Set exercise — Revise the records below by replacing every occurrence of "icon" with "symbol" and leaving everything else unchanged, and omit the pictures from your version.

--- start Available records ---

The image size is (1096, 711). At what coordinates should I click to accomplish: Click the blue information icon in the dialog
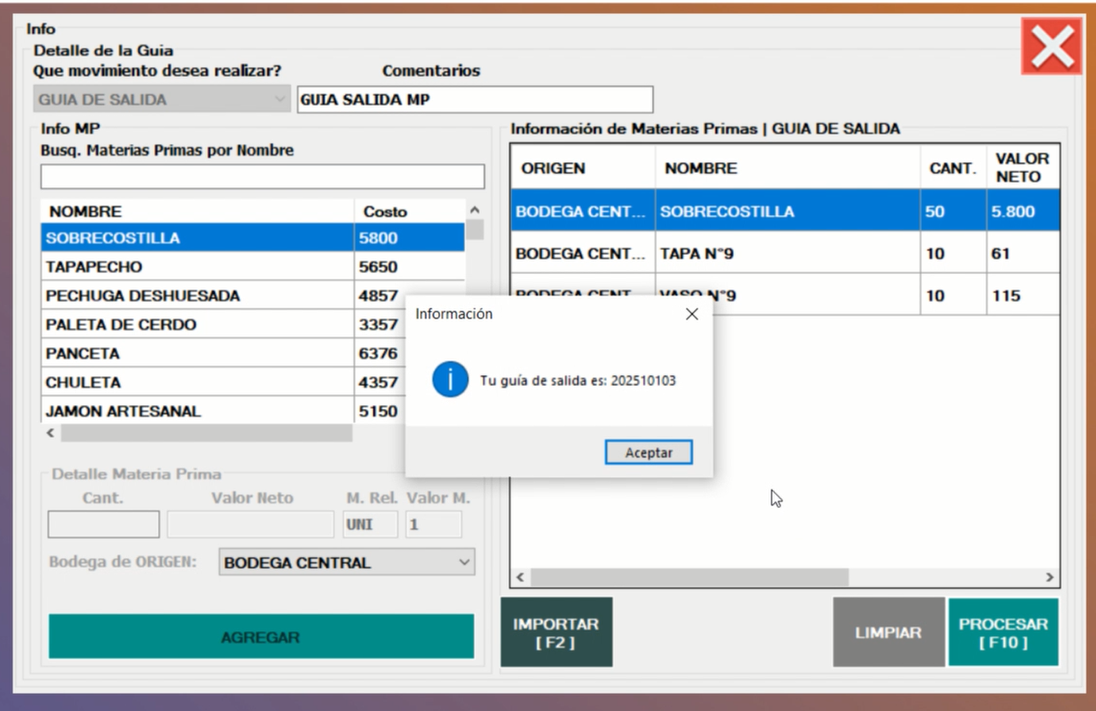[x=450, y=380]
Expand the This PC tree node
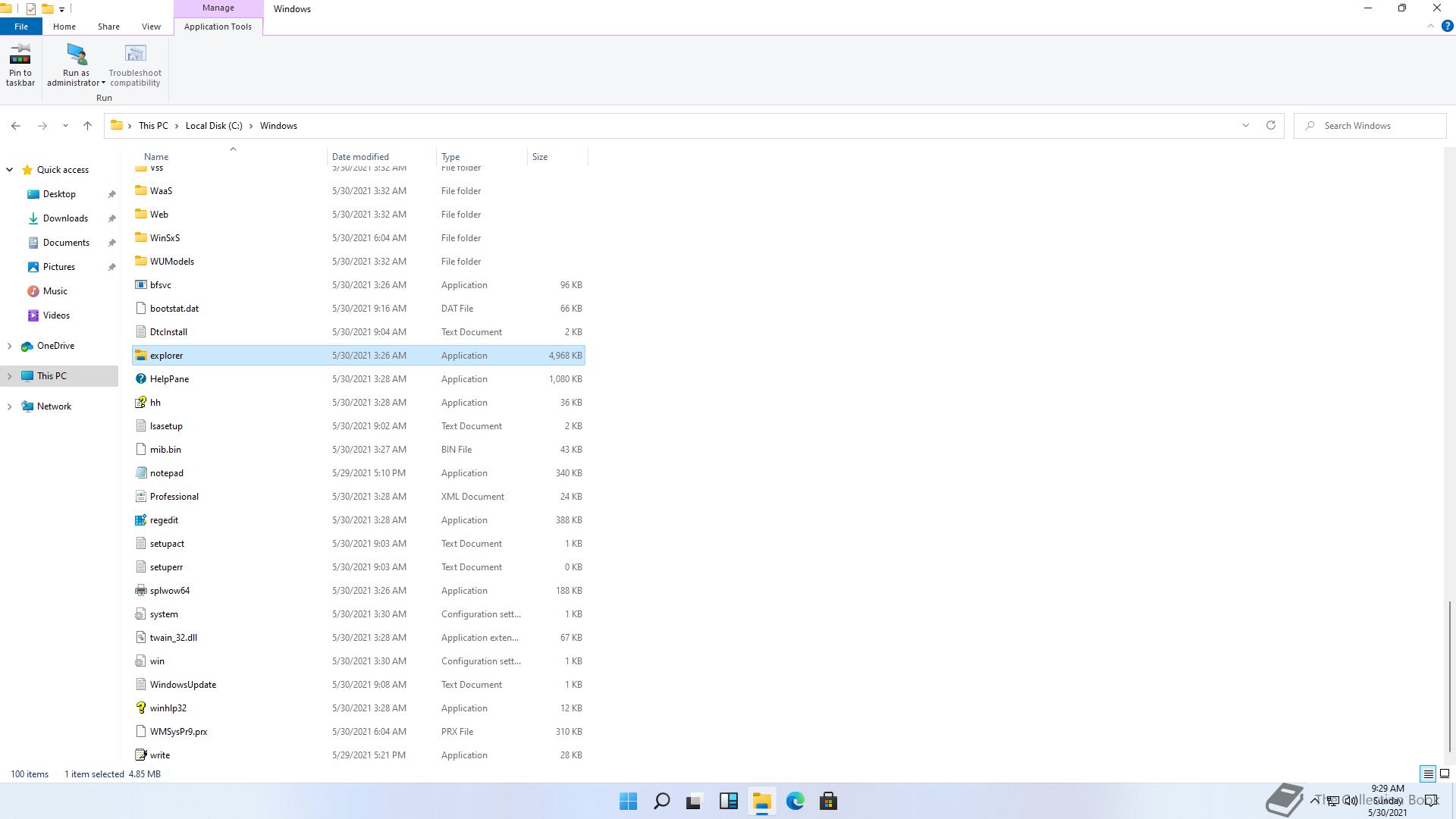The width and height of the screenshot is (1456, 819). coord(9,376)
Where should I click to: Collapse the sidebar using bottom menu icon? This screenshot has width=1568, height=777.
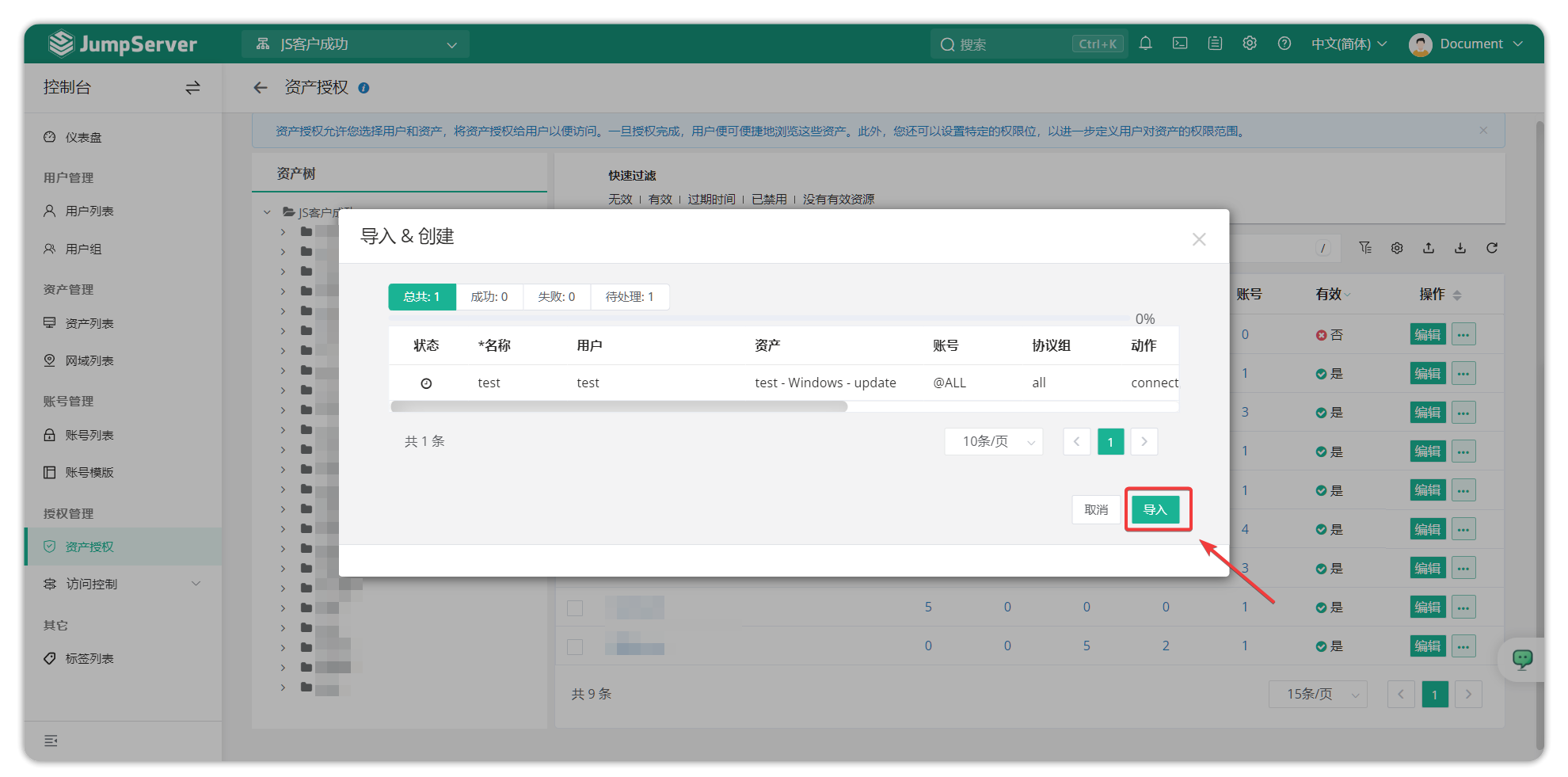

--- end Available records ---

Completed exercise —
The image size is (1096, 711). At what coordinates should I click to accomplish: Click the blue information symbol in the dialog
[x=450, y=380]
Expand the This PC tree node
The width and height of the screenshot is (1456, 819). coord(9,376)
Where should I click to: Collapse the sidebar using bottom menu symbol? This screenshot has width=1568, height=777.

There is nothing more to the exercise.